Quick reply - I've chosen IR as a control for my clocks. The current prototype has the IR receiver at the back - it picks up the reflection of the signal from whatever is behind it. I like this because the remote has all the buttons I will ever need, and is cheap and replaceable.
Generally, there is no big problem in running short wires to a plug as you describe. A fairly low value pull up resistor like 1.0k should prevent noise pickup. Six pins is not a huge burden if you are not using many pins for other things.
There may be other software somewhere for the HT16K33 other than the Adafruit, but I couldn't find any. Perhaps have another look around? It is possible to modify the library, but I don't think it is a beginner task.
It occurred to me that the datasheet for the HT16K33 is for just the chip, not the module; there looks like there is a diode on the circuit board next to the A12 pin, and just above it there are three resistors. These could be used for the button matrix; so the schematics in the datasheet are for the chip itself, not the module that contains the chip. Is that correct?
I was hoping not to have to wire anything else to the matrix
You would be wiring the buttons & leds to the ht16k33 board, you would not have to wire them to the matrix. (Electrically speaking they would be part of the matrix, of course, but phsically they would/could be entirely separate).
the lack of software support for the keyscan function is a problem.
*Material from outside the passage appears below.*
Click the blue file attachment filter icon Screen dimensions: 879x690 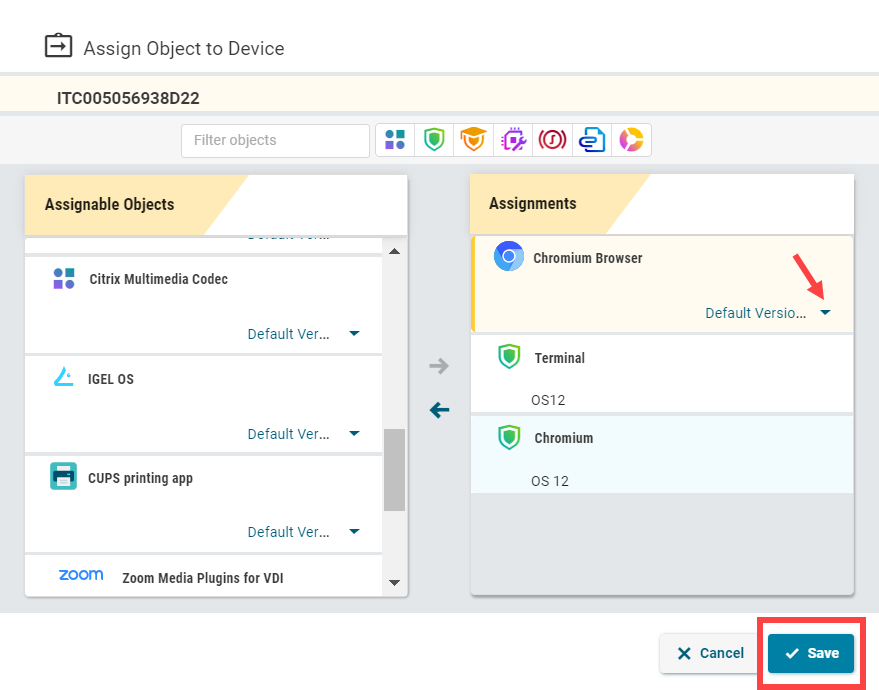click(x=592, y=140)
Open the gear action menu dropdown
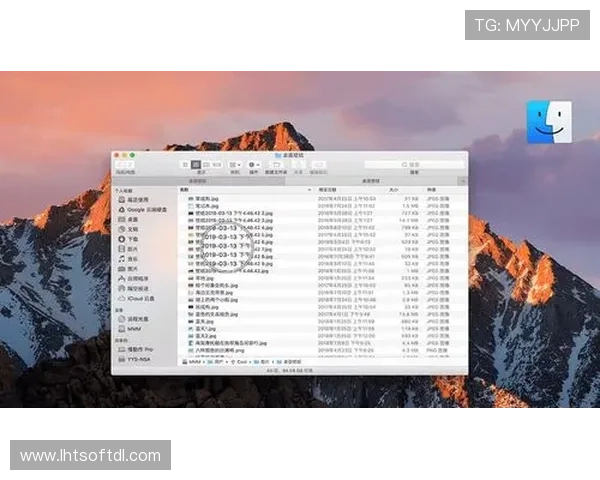Screen dimensions: 600x480 tap(254, 164)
You and aarg percieve it to be. I don't believe it will be a problem and have already proposed some simple code in my last post. It does not require changes to the library code. The availability of libraries in the Arduino IDE is a huge benefit to beginners, but it does lead to the myth that if the library for something lacks a certain feature or there is no library then "it can't be done" or "its not Arduino compatible".
I think it would be a shame to waste the Nano's pins running these switches & leds when you have a chip designed to do this already in your circuit.
jeredneus:
there looks like there is a diode on the circuit board next to the A12 pin, and just above it there are three resistors. These could be used for the button matrix; so the schematics in the datasheet are for the chip itself, not the module that contains the chip. Is that correct?
Yes, the data sheet is for the chip. The diode and resistors you refer to, and those 3 pairs of pads next to them on the board, are shown in the suggested circuit on page 34 of the data sheet. They are for setting the address on the i2c bus. The default is 0x70 but you can select 7 other addresses by shorting those pairs of pads with blobs of solder. This allows up to 8 of these chips to be connected to the i2c bus.
So if I wire the buttons to the ht16k33, I could still physically locate them externally from the clock circuit enclosure? Locating them on the enclosure would mean having to remove the clock from the wall to access the buttons, since there won't be much clearance between the clock back and the wall. The cable leading from the enclosure to the box containing the buttons would be permanently connected on the enclosure side, and could be secured behind the clock front for easy access to connect it to the button box.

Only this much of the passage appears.